Wien, am 18.08.2000/hr

Die weiteren Verhandlungstage vor dem Unabhängigen Verwaltungssenat
Niederösterreich, die Gendarmerierazzia vom 17.01.2000 im Afrikaner-Haus
Nr. 3 des Flüchtlingslagers Traiskirchen betreffend, wurden für >
Dienstag, den 22.08.2000, ab 09.00 Uhr (open end)

Mittwoch, den 23.08.2000, ab 09.00 Uhr bis ca. 17.00 Uhr

sowie voraussichtlich, jedoch NOCH NICHT FIX !, für

Freitag, den 25.08.2000, ab 09.00 Uhr (open end)

angesetzt, und zwar jeweils in St.

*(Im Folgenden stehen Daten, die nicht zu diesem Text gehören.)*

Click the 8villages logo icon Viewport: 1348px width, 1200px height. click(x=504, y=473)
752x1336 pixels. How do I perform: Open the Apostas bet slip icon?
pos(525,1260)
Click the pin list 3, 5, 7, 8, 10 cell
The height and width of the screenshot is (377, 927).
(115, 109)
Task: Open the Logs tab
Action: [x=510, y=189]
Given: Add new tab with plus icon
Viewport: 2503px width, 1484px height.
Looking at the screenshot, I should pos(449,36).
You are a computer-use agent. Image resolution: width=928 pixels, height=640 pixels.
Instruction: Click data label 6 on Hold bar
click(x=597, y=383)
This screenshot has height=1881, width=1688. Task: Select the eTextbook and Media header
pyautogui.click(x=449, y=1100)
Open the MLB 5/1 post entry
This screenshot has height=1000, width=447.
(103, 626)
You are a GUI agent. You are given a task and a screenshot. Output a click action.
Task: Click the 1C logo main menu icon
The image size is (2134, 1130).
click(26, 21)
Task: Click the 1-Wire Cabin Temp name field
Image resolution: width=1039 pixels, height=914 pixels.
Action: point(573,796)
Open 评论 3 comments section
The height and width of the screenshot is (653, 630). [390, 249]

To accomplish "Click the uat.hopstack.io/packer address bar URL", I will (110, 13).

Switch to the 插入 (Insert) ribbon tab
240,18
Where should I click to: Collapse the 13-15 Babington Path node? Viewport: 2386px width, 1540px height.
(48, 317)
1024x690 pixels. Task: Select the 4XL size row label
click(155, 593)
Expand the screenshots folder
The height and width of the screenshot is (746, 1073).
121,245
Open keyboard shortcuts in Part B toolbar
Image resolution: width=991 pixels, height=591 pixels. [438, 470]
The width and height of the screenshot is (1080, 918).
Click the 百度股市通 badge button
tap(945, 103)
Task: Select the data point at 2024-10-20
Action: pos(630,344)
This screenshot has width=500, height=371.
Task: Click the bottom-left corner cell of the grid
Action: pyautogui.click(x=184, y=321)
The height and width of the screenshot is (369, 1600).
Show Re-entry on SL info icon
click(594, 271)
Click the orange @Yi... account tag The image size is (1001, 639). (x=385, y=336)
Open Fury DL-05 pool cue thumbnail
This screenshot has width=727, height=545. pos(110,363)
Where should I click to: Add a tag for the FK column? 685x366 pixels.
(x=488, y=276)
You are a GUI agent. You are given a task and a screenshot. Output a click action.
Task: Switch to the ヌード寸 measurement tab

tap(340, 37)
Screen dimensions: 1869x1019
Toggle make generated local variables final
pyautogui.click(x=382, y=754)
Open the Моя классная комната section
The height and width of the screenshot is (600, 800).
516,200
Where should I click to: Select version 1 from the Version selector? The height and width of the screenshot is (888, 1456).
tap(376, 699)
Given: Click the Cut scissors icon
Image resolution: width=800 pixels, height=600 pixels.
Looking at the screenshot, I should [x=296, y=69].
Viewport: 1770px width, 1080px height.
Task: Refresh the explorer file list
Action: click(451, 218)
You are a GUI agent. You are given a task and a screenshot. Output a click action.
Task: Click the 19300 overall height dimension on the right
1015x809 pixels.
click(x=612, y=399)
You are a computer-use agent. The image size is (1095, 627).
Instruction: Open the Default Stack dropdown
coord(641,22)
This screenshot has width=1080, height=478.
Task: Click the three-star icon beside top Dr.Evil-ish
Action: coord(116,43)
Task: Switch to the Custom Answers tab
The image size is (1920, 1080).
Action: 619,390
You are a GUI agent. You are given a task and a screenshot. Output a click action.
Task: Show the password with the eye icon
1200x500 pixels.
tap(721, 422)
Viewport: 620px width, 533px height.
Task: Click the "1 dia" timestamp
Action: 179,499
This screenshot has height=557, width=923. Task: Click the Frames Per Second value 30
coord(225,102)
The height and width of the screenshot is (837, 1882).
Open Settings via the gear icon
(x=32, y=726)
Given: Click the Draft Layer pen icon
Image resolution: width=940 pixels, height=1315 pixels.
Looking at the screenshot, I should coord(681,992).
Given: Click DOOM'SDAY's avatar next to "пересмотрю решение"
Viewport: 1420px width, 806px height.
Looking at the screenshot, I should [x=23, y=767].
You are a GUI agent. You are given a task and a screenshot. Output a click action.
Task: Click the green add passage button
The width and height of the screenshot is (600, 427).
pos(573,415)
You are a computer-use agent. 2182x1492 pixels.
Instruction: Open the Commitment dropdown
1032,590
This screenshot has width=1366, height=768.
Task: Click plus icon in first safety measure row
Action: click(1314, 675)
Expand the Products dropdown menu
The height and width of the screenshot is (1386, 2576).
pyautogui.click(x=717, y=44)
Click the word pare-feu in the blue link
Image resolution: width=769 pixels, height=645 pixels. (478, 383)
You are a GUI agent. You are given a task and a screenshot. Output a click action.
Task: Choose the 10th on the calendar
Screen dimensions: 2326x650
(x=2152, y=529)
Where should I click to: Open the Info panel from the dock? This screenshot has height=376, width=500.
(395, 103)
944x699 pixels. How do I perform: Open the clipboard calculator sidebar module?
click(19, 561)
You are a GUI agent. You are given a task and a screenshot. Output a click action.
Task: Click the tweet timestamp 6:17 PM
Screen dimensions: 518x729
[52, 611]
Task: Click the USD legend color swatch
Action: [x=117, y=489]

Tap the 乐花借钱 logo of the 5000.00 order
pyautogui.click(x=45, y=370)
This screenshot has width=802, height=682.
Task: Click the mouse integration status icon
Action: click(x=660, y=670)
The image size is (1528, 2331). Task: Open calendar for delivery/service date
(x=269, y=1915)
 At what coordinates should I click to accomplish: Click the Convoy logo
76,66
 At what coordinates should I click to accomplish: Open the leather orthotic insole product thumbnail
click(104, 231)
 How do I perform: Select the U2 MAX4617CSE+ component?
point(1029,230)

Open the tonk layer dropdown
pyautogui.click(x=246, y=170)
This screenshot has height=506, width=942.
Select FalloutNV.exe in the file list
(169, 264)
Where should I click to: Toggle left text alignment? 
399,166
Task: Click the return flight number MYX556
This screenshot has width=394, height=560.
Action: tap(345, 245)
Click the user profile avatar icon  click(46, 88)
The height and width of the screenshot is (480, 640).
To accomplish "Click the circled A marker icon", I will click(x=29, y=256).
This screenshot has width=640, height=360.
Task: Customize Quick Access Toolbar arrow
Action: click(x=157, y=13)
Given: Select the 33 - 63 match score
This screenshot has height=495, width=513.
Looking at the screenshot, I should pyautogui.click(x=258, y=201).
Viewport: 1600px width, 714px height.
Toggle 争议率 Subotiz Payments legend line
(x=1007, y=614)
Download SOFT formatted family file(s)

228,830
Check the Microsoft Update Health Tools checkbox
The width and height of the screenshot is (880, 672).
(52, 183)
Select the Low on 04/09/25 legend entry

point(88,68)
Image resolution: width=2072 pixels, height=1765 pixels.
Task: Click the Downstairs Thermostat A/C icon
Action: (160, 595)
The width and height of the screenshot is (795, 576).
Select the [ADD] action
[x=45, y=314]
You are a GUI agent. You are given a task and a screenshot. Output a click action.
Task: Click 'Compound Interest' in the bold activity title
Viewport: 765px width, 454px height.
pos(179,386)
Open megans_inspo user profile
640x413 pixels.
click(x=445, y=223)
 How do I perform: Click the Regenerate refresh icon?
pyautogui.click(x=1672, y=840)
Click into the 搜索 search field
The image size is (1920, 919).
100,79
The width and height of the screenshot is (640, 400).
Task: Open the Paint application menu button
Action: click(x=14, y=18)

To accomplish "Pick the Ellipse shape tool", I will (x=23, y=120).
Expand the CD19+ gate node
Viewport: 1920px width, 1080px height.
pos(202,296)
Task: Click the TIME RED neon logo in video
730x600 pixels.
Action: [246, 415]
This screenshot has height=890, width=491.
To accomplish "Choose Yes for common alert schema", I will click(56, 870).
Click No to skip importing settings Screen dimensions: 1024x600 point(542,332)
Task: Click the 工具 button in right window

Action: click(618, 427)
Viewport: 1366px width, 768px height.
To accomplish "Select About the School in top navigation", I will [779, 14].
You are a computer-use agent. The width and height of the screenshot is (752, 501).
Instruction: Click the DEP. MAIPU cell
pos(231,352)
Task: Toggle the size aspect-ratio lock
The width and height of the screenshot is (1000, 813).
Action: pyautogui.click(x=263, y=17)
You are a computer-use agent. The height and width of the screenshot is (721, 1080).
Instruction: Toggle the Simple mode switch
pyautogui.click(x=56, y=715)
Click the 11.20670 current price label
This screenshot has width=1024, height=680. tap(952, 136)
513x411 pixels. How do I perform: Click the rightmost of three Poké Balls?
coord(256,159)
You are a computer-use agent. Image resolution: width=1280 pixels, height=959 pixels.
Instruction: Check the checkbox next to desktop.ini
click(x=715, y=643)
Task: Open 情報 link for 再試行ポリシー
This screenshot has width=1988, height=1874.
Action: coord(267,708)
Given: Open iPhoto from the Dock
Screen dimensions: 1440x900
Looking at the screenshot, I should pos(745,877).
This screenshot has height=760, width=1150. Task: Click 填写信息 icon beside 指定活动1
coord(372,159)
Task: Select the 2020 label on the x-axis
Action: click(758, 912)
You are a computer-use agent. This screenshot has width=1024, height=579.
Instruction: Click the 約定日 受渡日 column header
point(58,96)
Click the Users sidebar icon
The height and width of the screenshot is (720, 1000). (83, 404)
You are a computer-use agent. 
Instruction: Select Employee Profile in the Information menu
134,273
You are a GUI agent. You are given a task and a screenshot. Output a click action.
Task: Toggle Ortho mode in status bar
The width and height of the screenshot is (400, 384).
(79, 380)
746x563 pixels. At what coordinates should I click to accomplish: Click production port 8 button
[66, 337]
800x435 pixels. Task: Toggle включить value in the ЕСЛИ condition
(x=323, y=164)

Pölten, Wiener Straße 54, 6. Stock,
Zimmer 621.

Thematisch wird es am Dienstag und Mittwoch um die Vorfälle im Erdgeschoß
>des betroffenen Afrikanerhauses ("Blackbox") sowie auch im nahe dem Lager
gelegenen Café "Ali" gehen, wozu jeweils zwei betroffene Beschwerdeführer
einvernommen werden.
Jeweils im Anschluß daran werden noch ein bis zwei der bislang von der
belangten Behörde bekanntgegebenen, einsatzbeteiligten Beamten vernommen
werden.

Damit werden die Einvernahmen der betroffenen Beschwerdeführerinnen und
Beschwerdeführer vorerst abgeschlossen sein, die Verhandlungen jedoch noch
keineswegs: In weiterer Folge stehen die Einvernahmen von noch ca. 15
weiteren, bislang bekannten Beamten, der Einsatzleiter, der Lagerleitung
sowie noch verschiedener Betroffener, die nicht selbst Beschwerdeführer
sind, und einiger weiterer Zeugen auf dem Programm.
Mit einem Abschluß der mündlichen Verhandlungen wird daher vor Mitte
September wohl kaum zu rechnen sein.

Interessierte sind weiterhin herzlich eingeladen, an den laufenden
Verhandlungen als Publikum teilzunehmen.

Mit freundlichen Grüßen.

Roland HERMANN
für Dr. Wolfgang RAINER



ÖKOLI-Ökologische Linke
Postfach 28
A-1153 Wien
oekoli_wien@gmx.net

Solltet ihr an unseren spansischen/französischen/englischen Aussendungen
interessiert sein, um diese weiterzuverbreiten, meldet euch!




Die Minister warnen!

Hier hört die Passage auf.